Can a React-Redux app really scale as well as, say Backbone? Even with reselect. On mobile

In Redux, every change to the store triggers a notify on all connected components. This makes things very simple for the developer, but what if you have an application with N connected components, and N is very large?
Every change to the store, even if unrelated to the component, still runs a shouldComponentUpdate with a simple === test on the reselected paths of the store. That's fast, right? Sure, maybe once. But N times, for every change? This fundamental change in design makes me question the true scalability of Redux.
As a further optimization, one can batch all notify calls using _.debounce. Even so, having N === tests for every store change and handling other logic, for example view logic, seems like a means to an end.
I'm working on a health & fitness social mobile-web hybrid application with millions of users and am transitioning from Backbone to Redux. In this application, a user is presented with a swipeable interface that allows them to navigate between different stacks of views, similar to Snapchat, except each stack has infinite depth. In the most popular type of view, an endless scroller efficiently handles the loading, rendering, attaching, and detaching of feed items, like a post. For an engaged user, it is not uncommon to scroll through hundreds or thousands of posts, then enter a user's feed, then another user's feed, etc. Even with heavy optimization, the number of connected components can get very large.
Now on the other hand, Backbone's design allows every view to listen precisely to the models that affect it, reducing N to a constant.
Am I missing something, or is Redux fundamentally flawed for a large app?
This is not a problem inherent to Redux IMHO.

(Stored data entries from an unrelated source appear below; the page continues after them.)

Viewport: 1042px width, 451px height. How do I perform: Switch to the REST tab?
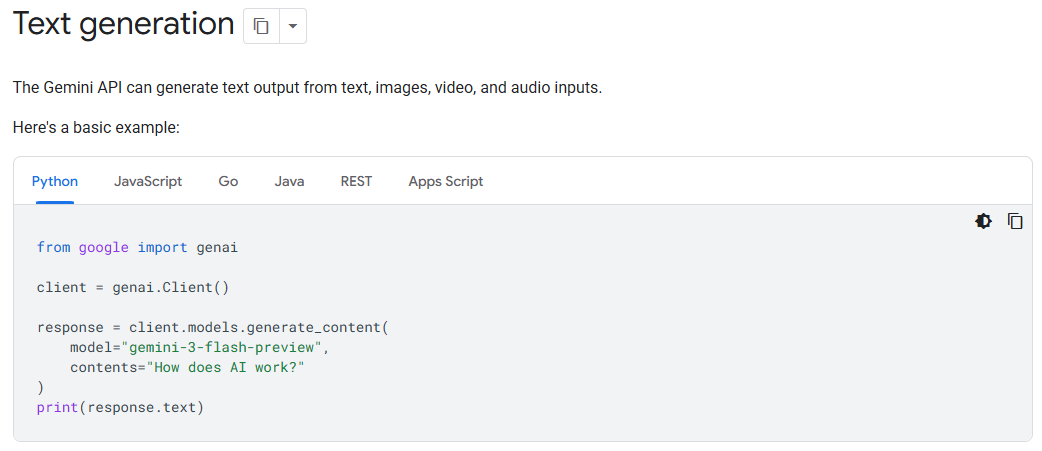coord(356,181)
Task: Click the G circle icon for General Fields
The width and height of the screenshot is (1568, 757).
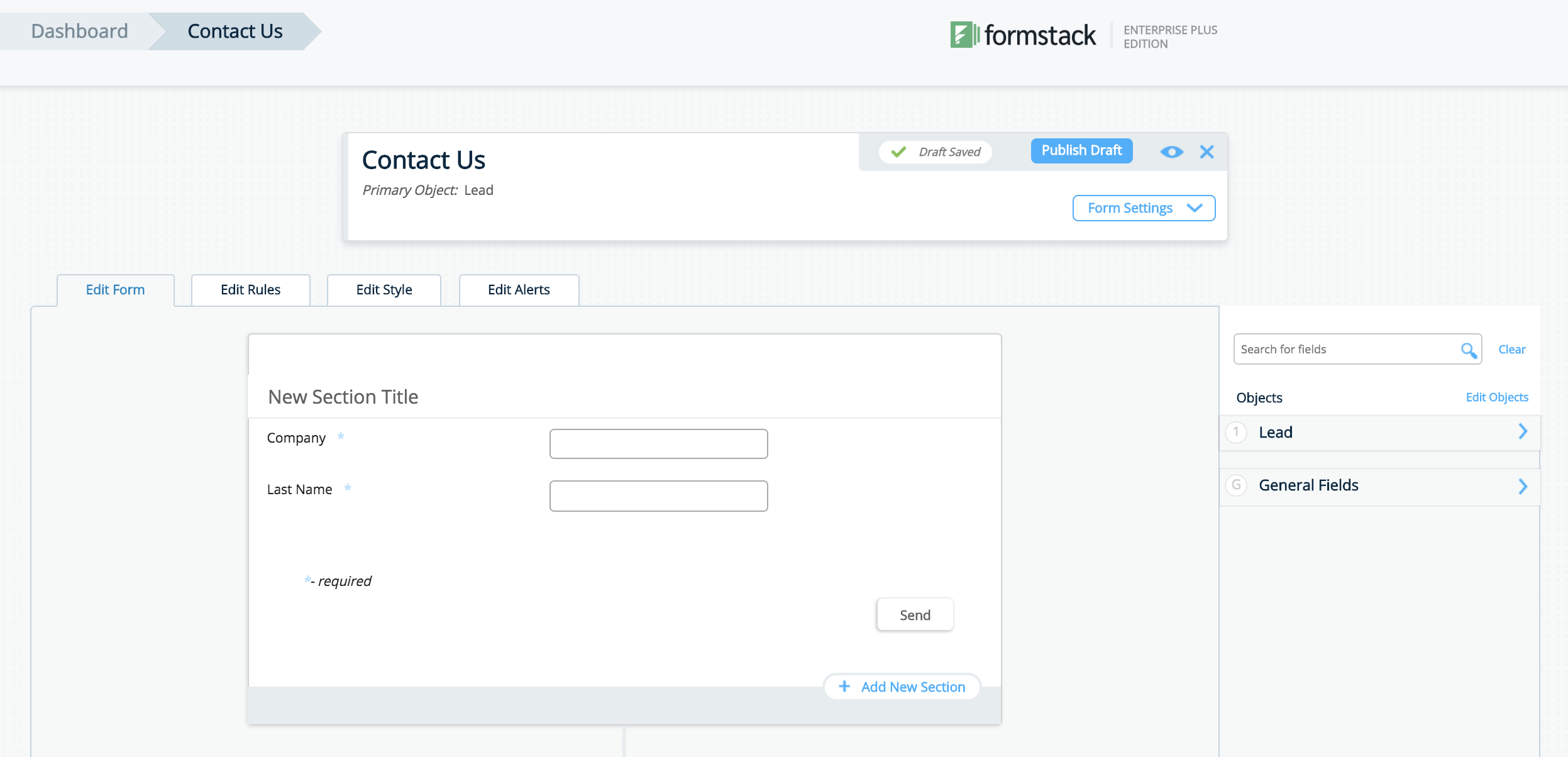Action: (1236, 485)
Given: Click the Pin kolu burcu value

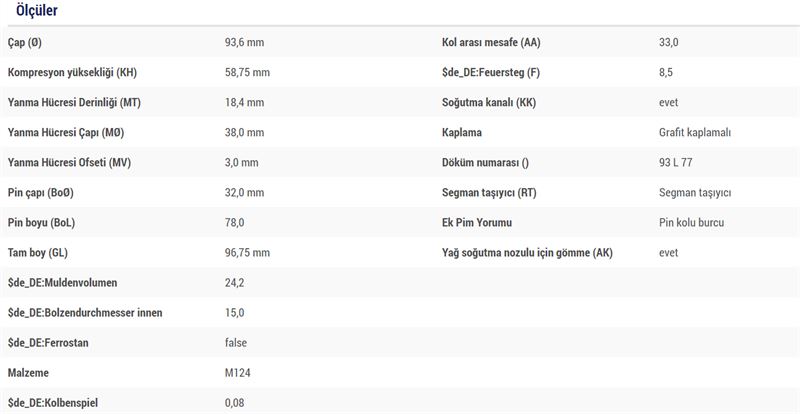Looking at the screenshot, I should (691, 223).
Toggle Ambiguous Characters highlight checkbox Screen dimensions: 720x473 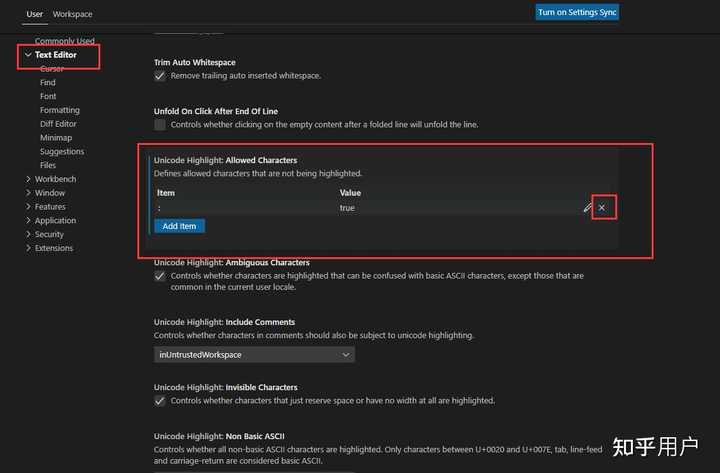[160, 275]
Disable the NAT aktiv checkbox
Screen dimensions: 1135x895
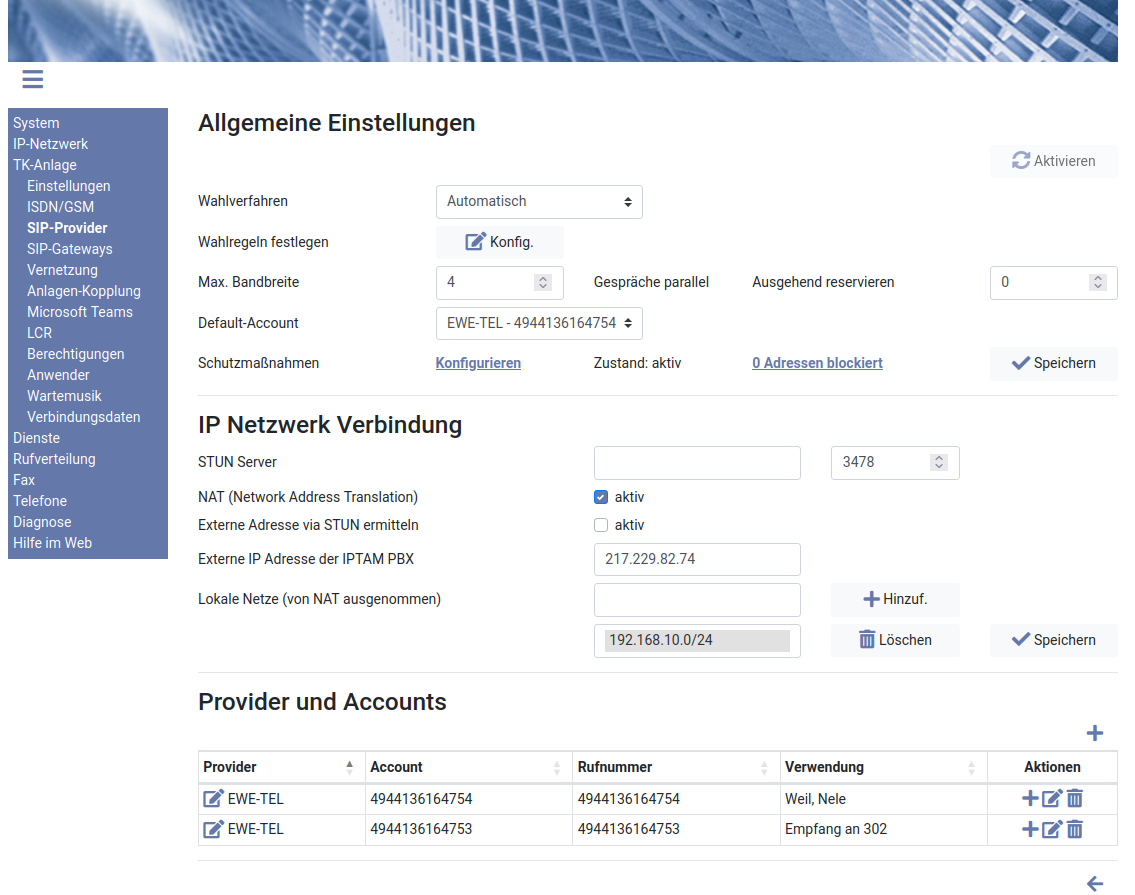(x=601, y=497)
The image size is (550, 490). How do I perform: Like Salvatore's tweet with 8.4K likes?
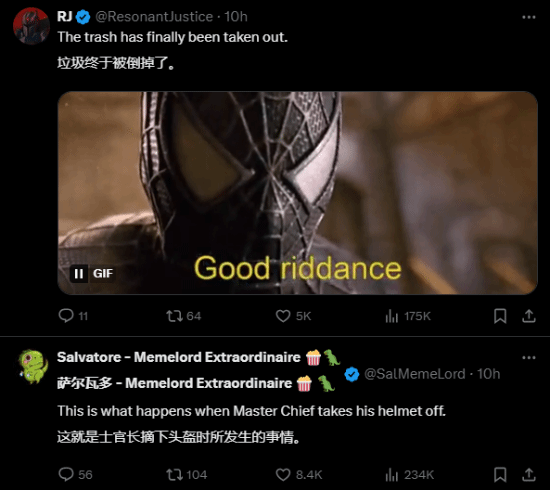click(x=299, y=475)
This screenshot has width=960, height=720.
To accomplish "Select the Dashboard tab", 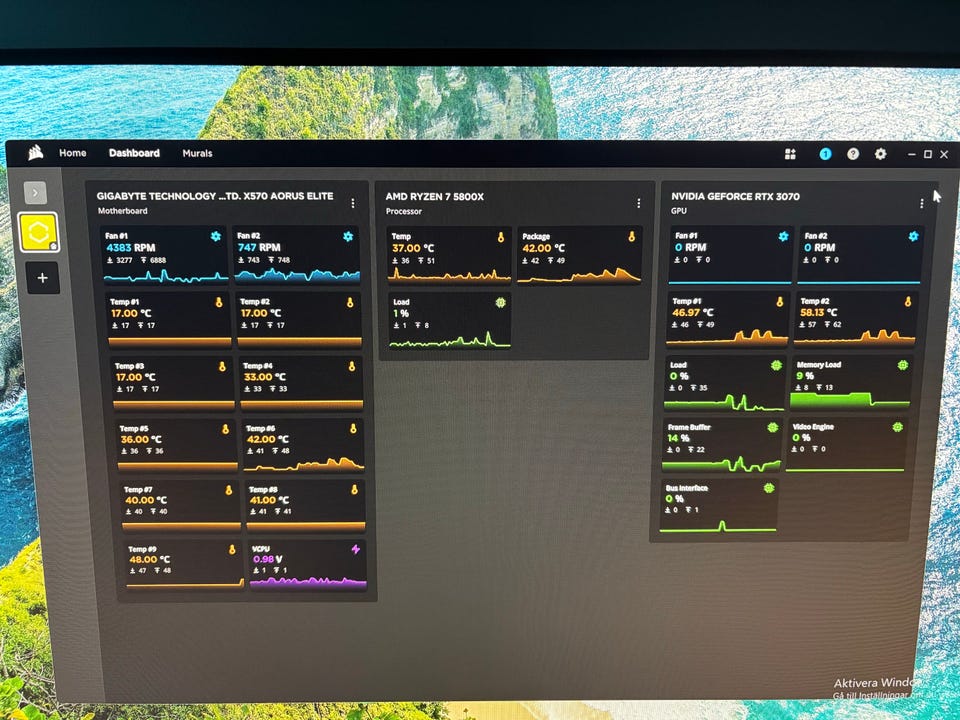I will [x=134, y=153].
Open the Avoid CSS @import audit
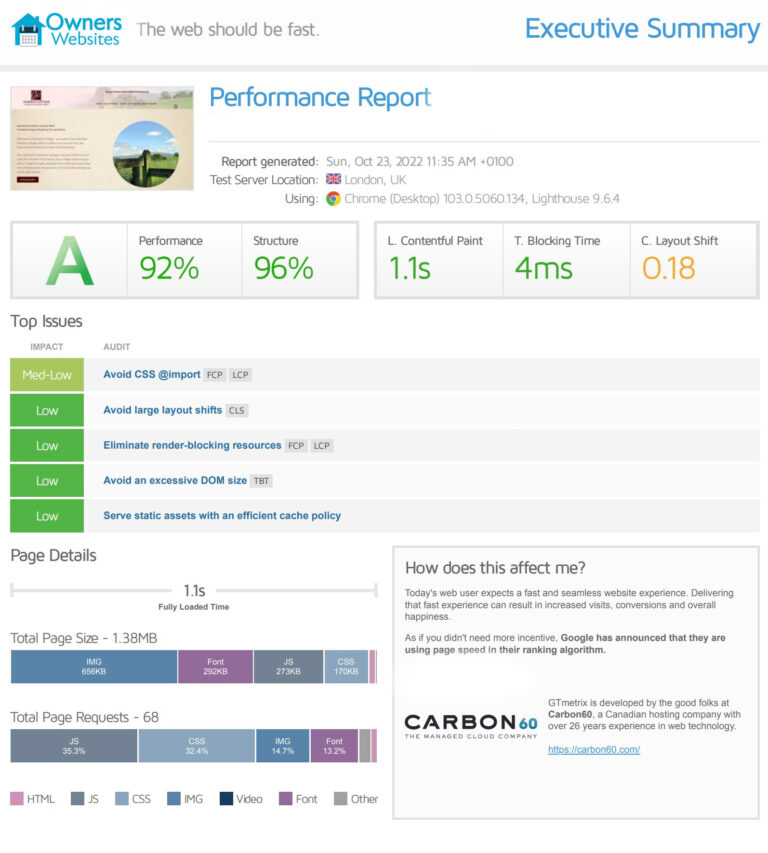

By the way, instead of trying to render 100k components at the same time, you should try to fake it with a lib like react-infinite or something similar, and only render the visible (or close to be) items of your list. Even if you succeed to render and update a 100k list, it's still not performant and it takes a lot of memory. Here are some LinkedIn advices
This anwser will consider that you still try to render 100k updatable items in your DOM, and that you don't want 100k listeners (store.subscribe()) to be called on every single change.
2 schools
When developing an UI app in a functional way, you basically have 2 choices:
Always render from the very top
It works well but involves more boilerplate. It's not exactly the suggested Redux way but is achievable, with some drawbacks. Notice that even if you manage to have a single redux connection, you still have have to call a lot of shouldComponentUpdate in many places. If you have an infinite stack of views (like a recursion), you will have to render as virtual dom all the intermediate views as well and shouldComponentUpdate will be called on many of them. So this is not really more efficient even if you have a single connect.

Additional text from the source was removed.